Verfahren (500) nach Anspruch 1 oder 2, wobei eine Auslegung der Partitionen (110, 120) mit einem Partitionsmaß aus dem ersten Bereich erfolgt, wenn die erste Unsicherheit kleiner als die zweite Unsicherheit ist, und wobei eine Auslegung der Partitionen (110, 120) mit einem Partitionsmaß aus dem zweiten Bereich erfolgt, wenn die erste Unsicherheit größer als die zweite Unsicherheit oder gleich groß ist.
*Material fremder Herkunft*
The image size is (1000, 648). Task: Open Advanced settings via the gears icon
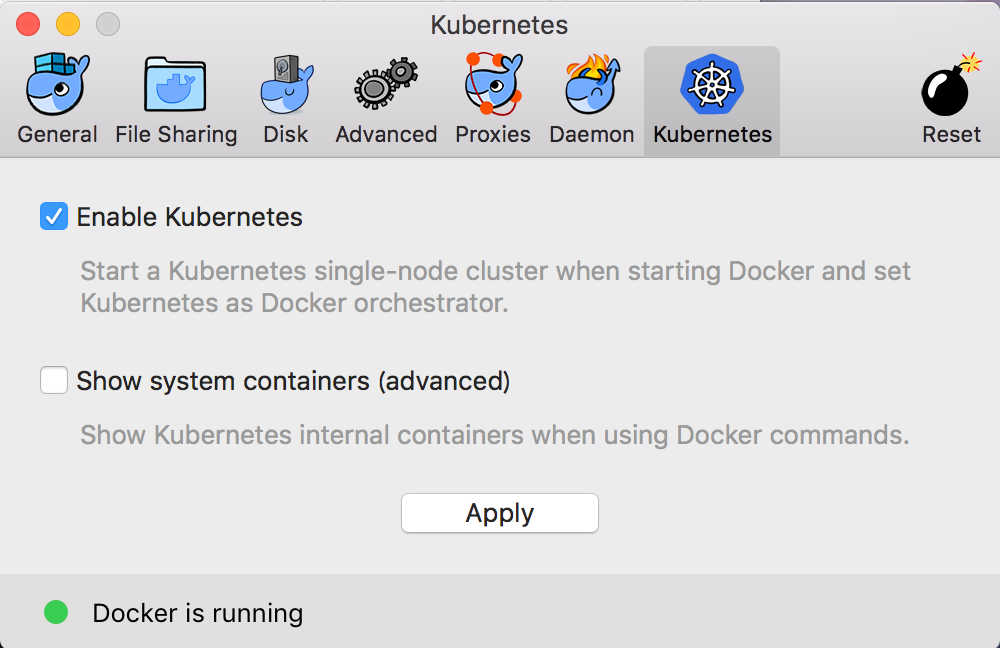pos(386,86)
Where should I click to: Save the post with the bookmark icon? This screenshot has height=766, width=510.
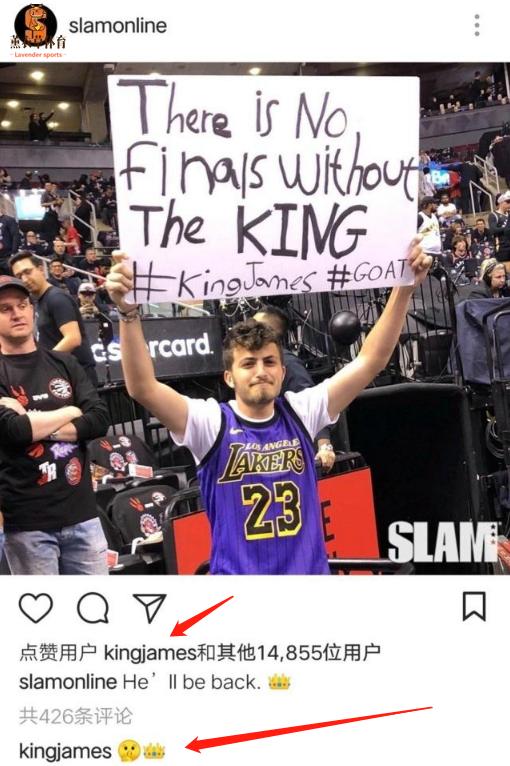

Verfahren (500) nach einem der vorhergehenden Ansprüche, wobei eine Auslegung der Partitionen (110, 120) mit minimalem Partitionsmaß erfolgt, wenn die erste Unsicherheit kleiner als die zweite Unsicherheit ist, und wobei eine Auslegung der Partitionen (110, 120) mit maximalem Partitionsmaß erfolgt, wenn die erste Unsicherheit größer als die zweite Unsicherheit oder gleich groß ist.
Verfahren (500) nach einem der vorhergehenden Ansprüche, wobei eine Auslegung der Partitionen (110, 120) mit einem Partitionsmaß aus dem ersten Bereich erfolgt, insbesondere mit dem minimalen Partitionsmaß, wenn eine Messung einer Konzentration des Analyten bei einem vorgegebenen Konzentrationswert bei einer Auslegung der Partitionen (110, 120) mit einem Partitionsmaß aus dem zweiten Bereich, insbesondere mit dem zweiten Partitionsmaß, nicht möglich ist.
Verfahren (500) nach einem der vorhergehenden Ansprüche, wobei die erste Unsicherheit bei Verwendung der ersten Partitionsanzahl von Partitionen mit dem minimalen Partitionsmaß bestimmt und die zweite Unsicherheit bei Verwendung der zweiten Partitionsanzahl von Partitionen mit dem zweiten Partitionsmaß bestimmt werden.
Verfahren (500) nach Anspruch 6, wobei die erste Unsicherheit und/oder die zweite Unsicherheit bei einem Wert aus dem maximalen theoretischen Bereich für eine Messung der Konzentration des Analyten bestimmt werden, insbesondere wobei der Wert dem logarithmischen Mittelwert des maximalen theoretischen Bereichs entspricht.
Verfahren (500) nach einem der vorhergehenden Ansprüche, wobei die geometrische Form (110, 120) der Partitionen (110, 120) eine die Partitionen (110, 120) zumindest teilweise begrenzende Wand (122) mit einer vorgegebenen Wanddicke und/oder Wandhöhe berücksichtigt.
Analyseverfahren (600) zum Nachweis eines Analyten in einer mikrofluidischen Probe, wobei die Probe gemäß einem der vorhergehenden Ansprüche in Partitionen (110, 120) aufgeteilt wird und wobei zumindest eine Partition (110, 120) auf das Vorhandensein des Analyten untersucht wird.
Analyseverfahren (600) nach Anspruch 9, wobei das Analyseverfahren (600) eine Durchführung einer digitalen PCR mit zumindest einigen der Partitionen (110, 120) umfasst.
Verfahren (700) zur Herstellung einer Partitionierung einer mikrofluidischen Probe, wobei eine Partitionsfläche bereitgestellt wird und wobei die Partitionierung der Probe gemäß einer Auslegung nach einem der Ansprüche 1 bis 8 erfolgt.